HurtinMinorKey said:


> LetTheRightLensIn said:
> 
> 
> > Lee Jay said:
> ...



Well, that's probably me. I stopped going to the movies years ago and prefer to watch them at home on my CRT TV. You know why? The audio quality at most theaters is horrible, and that annoys me far more than a small, low resolution screen. The audio quality I have at home is far superior to that at most theaters.


----------



## Otara (Sep 19, 2014)

The 7D II is similar to the 7D in that it has 2 Digic processors, which delayed magic lantern work on it for some time, and has caused ongoing problems with its development.
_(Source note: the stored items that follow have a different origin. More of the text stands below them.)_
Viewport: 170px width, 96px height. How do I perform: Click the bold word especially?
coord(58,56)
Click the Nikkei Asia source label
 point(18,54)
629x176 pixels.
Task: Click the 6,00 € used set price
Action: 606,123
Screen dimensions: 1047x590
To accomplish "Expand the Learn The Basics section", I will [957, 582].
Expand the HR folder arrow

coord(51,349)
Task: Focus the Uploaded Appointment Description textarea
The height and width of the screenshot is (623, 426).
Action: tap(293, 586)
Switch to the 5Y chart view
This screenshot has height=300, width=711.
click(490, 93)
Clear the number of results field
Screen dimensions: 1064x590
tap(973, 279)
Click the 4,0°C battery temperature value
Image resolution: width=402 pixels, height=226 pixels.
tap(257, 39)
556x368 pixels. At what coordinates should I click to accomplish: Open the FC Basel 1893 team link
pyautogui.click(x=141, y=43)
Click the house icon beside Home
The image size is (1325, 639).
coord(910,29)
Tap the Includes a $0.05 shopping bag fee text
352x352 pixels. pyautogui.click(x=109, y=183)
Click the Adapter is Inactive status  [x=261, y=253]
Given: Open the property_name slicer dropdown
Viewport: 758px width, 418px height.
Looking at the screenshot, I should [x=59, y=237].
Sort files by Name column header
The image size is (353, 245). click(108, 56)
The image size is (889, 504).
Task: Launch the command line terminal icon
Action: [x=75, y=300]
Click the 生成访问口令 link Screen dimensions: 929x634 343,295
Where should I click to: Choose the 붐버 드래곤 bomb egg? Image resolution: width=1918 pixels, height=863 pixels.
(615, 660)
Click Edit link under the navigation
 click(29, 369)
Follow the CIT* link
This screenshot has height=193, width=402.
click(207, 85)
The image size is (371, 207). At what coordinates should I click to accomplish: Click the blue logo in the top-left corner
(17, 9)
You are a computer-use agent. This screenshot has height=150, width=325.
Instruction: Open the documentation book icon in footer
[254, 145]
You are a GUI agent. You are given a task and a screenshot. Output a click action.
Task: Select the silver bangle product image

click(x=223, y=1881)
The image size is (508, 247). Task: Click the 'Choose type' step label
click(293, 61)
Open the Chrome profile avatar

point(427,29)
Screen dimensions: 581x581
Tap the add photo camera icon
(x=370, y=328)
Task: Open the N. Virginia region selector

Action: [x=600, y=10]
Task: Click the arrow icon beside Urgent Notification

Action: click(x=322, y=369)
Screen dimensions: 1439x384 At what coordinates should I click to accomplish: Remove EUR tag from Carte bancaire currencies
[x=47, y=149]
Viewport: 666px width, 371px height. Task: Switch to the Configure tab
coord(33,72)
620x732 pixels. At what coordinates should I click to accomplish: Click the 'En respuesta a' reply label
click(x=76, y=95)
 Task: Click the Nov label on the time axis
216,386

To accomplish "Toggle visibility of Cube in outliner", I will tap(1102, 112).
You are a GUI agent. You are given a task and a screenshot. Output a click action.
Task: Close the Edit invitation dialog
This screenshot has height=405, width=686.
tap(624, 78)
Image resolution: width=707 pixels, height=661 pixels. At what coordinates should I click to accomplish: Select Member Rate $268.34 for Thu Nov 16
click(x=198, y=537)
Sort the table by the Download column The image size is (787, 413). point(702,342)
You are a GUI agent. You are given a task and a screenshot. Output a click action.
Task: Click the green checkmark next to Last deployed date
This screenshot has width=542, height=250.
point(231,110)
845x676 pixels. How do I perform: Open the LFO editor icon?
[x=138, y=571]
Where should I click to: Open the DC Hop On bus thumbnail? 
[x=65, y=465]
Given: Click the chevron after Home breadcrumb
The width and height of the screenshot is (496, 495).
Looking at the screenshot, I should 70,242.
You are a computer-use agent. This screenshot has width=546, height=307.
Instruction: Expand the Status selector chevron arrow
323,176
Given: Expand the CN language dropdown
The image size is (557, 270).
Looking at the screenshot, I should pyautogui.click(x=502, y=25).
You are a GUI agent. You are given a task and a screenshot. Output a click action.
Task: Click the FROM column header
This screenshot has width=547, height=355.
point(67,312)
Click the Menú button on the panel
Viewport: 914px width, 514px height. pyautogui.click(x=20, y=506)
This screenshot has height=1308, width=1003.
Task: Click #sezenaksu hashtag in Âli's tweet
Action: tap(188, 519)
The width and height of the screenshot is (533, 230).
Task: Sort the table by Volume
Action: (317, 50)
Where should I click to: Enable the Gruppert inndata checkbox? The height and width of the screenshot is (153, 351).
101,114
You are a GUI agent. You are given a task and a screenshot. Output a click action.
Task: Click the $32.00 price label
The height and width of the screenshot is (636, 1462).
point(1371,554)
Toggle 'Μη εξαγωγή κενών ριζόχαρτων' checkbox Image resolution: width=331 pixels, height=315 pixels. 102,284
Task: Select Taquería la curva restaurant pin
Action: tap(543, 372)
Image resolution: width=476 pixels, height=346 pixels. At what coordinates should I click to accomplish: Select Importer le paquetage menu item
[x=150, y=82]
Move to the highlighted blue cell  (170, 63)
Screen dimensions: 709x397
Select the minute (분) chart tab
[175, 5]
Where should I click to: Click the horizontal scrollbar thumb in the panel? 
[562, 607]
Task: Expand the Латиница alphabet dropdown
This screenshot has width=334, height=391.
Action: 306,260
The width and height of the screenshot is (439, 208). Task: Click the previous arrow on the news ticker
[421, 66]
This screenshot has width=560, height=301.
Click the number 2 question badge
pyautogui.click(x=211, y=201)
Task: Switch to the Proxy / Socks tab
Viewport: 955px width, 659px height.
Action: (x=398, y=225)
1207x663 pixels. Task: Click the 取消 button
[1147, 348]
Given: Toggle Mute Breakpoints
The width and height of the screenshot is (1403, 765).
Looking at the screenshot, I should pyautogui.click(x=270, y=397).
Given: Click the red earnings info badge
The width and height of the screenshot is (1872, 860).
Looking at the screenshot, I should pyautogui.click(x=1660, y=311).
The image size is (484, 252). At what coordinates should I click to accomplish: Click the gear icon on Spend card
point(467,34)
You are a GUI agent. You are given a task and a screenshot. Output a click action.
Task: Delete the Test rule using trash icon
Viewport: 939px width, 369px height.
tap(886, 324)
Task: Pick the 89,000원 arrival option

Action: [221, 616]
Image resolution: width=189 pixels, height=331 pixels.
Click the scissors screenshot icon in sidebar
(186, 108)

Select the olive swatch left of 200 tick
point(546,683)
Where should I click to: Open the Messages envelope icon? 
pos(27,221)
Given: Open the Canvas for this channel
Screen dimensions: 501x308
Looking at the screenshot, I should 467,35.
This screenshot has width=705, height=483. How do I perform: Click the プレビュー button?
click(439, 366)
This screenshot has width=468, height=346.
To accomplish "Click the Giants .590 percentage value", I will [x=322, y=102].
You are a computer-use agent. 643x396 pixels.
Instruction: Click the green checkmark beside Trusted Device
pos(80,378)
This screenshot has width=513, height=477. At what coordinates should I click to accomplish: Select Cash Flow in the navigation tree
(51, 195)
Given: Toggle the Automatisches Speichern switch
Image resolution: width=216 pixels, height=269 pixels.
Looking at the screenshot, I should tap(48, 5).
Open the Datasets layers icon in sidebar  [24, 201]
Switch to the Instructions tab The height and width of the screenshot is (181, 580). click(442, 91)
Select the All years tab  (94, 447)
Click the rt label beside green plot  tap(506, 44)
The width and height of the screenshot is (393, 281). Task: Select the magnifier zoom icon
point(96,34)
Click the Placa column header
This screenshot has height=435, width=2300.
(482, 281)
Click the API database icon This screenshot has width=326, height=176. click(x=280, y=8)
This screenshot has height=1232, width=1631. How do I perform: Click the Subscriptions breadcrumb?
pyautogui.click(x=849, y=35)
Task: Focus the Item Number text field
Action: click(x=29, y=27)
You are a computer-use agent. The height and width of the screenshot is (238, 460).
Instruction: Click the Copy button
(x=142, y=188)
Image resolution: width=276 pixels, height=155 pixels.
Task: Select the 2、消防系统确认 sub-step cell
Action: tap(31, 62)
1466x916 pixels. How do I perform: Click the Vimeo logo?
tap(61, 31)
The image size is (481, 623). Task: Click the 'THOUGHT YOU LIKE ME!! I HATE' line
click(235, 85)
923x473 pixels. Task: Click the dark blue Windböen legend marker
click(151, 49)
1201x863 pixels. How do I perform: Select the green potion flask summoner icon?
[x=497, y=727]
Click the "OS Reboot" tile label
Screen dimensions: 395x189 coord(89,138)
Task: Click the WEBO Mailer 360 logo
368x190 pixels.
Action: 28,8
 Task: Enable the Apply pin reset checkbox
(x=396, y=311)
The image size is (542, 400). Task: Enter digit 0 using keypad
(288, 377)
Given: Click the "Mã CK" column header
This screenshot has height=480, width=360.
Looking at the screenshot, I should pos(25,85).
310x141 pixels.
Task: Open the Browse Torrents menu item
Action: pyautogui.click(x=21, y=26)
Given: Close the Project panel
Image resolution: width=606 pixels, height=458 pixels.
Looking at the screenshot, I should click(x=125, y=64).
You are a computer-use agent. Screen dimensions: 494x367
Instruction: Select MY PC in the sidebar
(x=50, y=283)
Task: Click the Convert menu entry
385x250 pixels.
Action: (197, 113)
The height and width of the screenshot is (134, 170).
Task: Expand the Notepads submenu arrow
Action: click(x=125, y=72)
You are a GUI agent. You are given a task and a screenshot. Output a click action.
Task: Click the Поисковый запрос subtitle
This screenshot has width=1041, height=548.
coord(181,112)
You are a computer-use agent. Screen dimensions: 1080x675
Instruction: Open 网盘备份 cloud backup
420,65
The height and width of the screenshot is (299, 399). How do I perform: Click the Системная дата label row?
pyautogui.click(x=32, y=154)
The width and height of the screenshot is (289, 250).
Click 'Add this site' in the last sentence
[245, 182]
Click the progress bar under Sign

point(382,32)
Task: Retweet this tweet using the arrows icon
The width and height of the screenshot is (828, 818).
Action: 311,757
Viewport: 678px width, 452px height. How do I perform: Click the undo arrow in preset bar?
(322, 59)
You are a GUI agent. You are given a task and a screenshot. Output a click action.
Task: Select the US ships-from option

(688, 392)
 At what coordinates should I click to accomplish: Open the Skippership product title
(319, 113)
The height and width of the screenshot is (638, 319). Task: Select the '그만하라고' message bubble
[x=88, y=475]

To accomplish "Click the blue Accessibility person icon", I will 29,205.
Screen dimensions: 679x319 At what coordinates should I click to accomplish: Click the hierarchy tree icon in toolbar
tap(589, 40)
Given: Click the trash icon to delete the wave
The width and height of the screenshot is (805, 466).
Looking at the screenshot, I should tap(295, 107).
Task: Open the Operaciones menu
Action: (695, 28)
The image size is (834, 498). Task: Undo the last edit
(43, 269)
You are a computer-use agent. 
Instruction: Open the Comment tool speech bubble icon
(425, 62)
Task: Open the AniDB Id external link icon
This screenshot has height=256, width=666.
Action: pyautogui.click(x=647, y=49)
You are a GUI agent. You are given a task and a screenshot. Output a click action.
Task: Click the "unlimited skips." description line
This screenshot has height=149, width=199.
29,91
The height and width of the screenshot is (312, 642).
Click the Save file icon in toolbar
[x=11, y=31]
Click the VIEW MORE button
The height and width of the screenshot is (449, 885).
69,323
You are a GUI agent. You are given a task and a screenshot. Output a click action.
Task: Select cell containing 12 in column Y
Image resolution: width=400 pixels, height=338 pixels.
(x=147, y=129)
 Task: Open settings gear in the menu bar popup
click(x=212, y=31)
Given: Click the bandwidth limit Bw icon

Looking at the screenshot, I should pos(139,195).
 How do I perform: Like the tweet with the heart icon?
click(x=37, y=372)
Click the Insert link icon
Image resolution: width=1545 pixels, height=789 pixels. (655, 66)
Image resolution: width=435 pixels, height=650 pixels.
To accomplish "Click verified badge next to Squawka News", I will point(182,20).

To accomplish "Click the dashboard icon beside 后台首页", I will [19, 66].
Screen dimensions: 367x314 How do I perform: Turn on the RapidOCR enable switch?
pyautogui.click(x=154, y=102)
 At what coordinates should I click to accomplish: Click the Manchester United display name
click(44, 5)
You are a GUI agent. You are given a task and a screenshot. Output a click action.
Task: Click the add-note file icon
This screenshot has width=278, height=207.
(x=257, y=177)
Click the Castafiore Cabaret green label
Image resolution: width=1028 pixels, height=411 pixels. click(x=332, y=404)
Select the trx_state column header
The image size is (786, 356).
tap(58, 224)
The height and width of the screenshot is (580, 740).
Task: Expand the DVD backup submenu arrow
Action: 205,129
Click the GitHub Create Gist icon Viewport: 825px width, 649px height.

I wouldnt put too much hope on that being the answer at this stage, particularly given most work tends to be focussed on the 5D series anyway.


----------



## sjschall (Sep 19, 2014)

Ebrahim Saadawi said:


> ...
> -First APS-C Canon without moire and aliasing, and with great low light performance, I really like that. The camera is also very nice in the audio features (headphone jack, ability to silently change levels whilst recording), Dual pixel AF with speed/sensitivity adjustment, 1080 slow motion, lack of distortion when using Canon lenses, Etc
> ...



I agree with this sentiment. Everyone keeps hating on the video features but this is huge. I love my Mark III for its lack of moire and headphone jack, now I can get that in a crop body. I know I know, GH4 this and A7s that, but for me it's about the package. I don't want to dink around with speed boosters, m4/3 lenses, and giving up Canon glass. I think the 5D III and 7D II are and will be killer video machines for a large range of shooters.


----------



## talicoa (Sep 19, 2014)

I'm not in the market right now for another body, but I wouldn't be scared off by this level of image quality. It will be fine. But then I like a shallower depth of field and sometimes you don't want things too sharp(People). The reality is that my post production workflow can't really handle 4K so I wouldn't miss it. 
Magic lantern RAW is also not an option I would be waiting for. I shot one video that was about 3 minutes long. It turned into 40GB of files that, I could work magic on, but everything was so slow, it took me two days to process everything. 
It was mentioned before that using 4K would be a benefit for image stabilization. Yes and no. Maybe it would be better for people who shoot at fast shutter speeds. I try to shoot at 1/50th for my 24FPS look. If you jack that up to high you get a weird feel to it. If you do shoot at 1/50th and there is a lot of motion that needs to be stabilized, you won't really have a useable stabilized photo either. You get too much blur from the fact that the shutter speed is so slow.


----------



## Etienne (Sep 19, 2014)

sjschall said:


> Ebrahim Saadawi said:
> 
> 
> > ...
> ...



The 7DII doesn't add enough to what the 5DIII already does. For that reason, I would go for the A7s with adapters. The A7s adds amazing low light video, focus aids, 4K with recorder, and it's also a small light body when needed. So for video a 5DIII / A7s combo is better than 5DIII / 7DII, IMO


----------



## aclectasis (Sep 19, 2014)

Rowbear said:


> SoullessPolack said:
> 
> 
> > What exactly are we supposed to see here? Or want to see? They all seem pretty identical, the only clue telling otherwise is the slight changes in perspective when switching out cameras. Is there something missing that a "videographer's camera" would have?
> ...


Are you guys for real? The noise performance was a joke compared to the 5d III. Not that I guess we should have expected it to be BETTER, but eh. Also, the 7d seemed less sharp on the bottlecaps but for some reason it seems like focus error more than the camera.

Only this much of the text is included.